Medical bed specialist Oska claimed in April 2020 that it was supplying 6,000 beds for the Nightingale Hospitals programme. We have found more than 1,000 brand-new Oska hospital beds for sale online and at auctions over the past few months.

The NHS has refused to reveal how many care providers bought the beds at half price. But the note from NHS Procurement identified two models of Oska beds it was selling off, and we have found these same bespoke beds sold across a number of auctions and websites.

From Lucy Thornton

A care home boss has demanded to know why unused beds were not offered to the struggling care sector.

Nicola Richards, of Palms Row Health care in Sheffield, said: “When social care is so underfunded, why didn’t they offer them to care providers like us? None of the providers I know were offered them.

“I’m shocked at this waste of public money. It’s scandalous. Care homes are dealing with increasingly dependent residents who would have benefited from these beds.

“The care home sector has really suffered since the pandemic – this shows they don’t want to help us.”

Nadra Ahmed, of the National Care Association, said: “This is a clear waste of valuable resource that could have benefited the social care sector at a very challenging time.”

In sales on July 26 and August 1, auctioneers Simon Charles of Stockport, Cheshire, sold 47 Oska hospital beds, with three model variants – including the two identified in the NHS Procurement note – fetching £6 to £17 each.

In April, Supreme Auctions of Worksop, Notts, held an online “liquidation sale of new and packaged hospital beds”. It sold 479 in 73 lots. The online listing read: “Made for NHS Nightingale hospital which failed to open.” Danish retailer Refurb Trading said on its website that it had 495 Oska 1003 beds for sale at $475 (£373) each, with a minimum purchase of 48.

Seven Nightingale hospitals were set up swiftly during the first wave of the pandemic.

The centres in East London, Birmingham, Manchester, Harrogate, Sunderland, Bristol and Exeter cost a reported £530million.

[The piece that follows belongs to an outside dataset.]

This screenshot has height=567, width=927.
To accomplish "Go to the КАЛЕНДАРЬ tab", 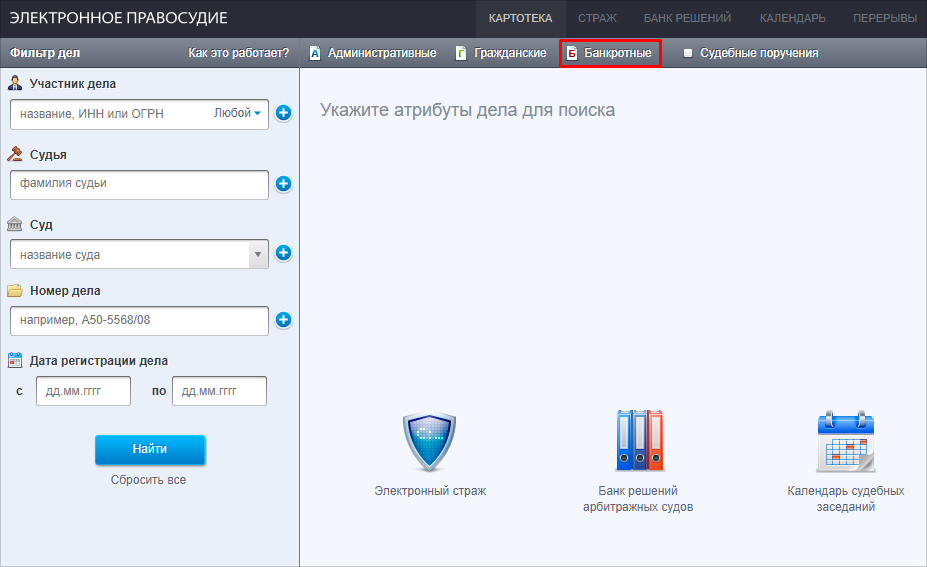I will (792, 18).
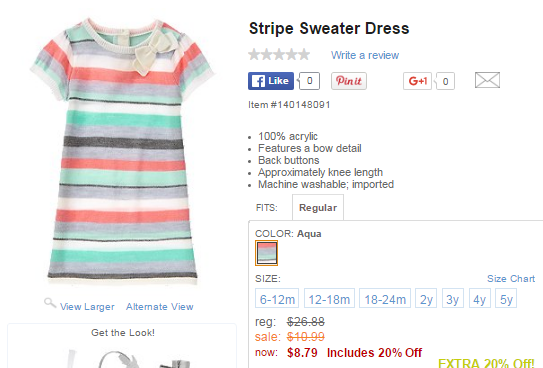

But they were barely used with the largest in the capital treating fewer than 60 patients and the Sunderland centre none. Most closed after less than a year.

Nicki Credland, chair of the British Association of Critical Care Nurses, said the London centre alone would have required more ICU nurses than there were in the whole UK. She said: “The only people that ever said the Nightingale Hospital in London could be opened were politicians.”

US website Bimedis had an advert posted on June 18 for “1000x Oska care beds model 1003” at £120 each and shipped from the UK. It said they were made in 2020, were unused, and had been in storage for two years. Jo Maugham of the Good Law Project said: “What we see now is beds being sold off quietly at knock down prices crystallising massive losses for the taxpayer.”

Seven Nightingale hospitals were set up in England during the first wave of the pandemic at a reported cost of £530m but were barely used. Most closed after less than a year.

The NHS said: “It was right that at the beginning of a once-in-a-lifetime pandemic the NHS increased bed numbers in line with projected Covid patients, and the majority of Nightingale beds have been re-purposed in healthcare settings.”

Oska said: “Oska were one of the many bed suppliers that felt their obligation to help the NHS during the Covid-19 pandemic. We cannot comment on any government decisions that have ensued since.”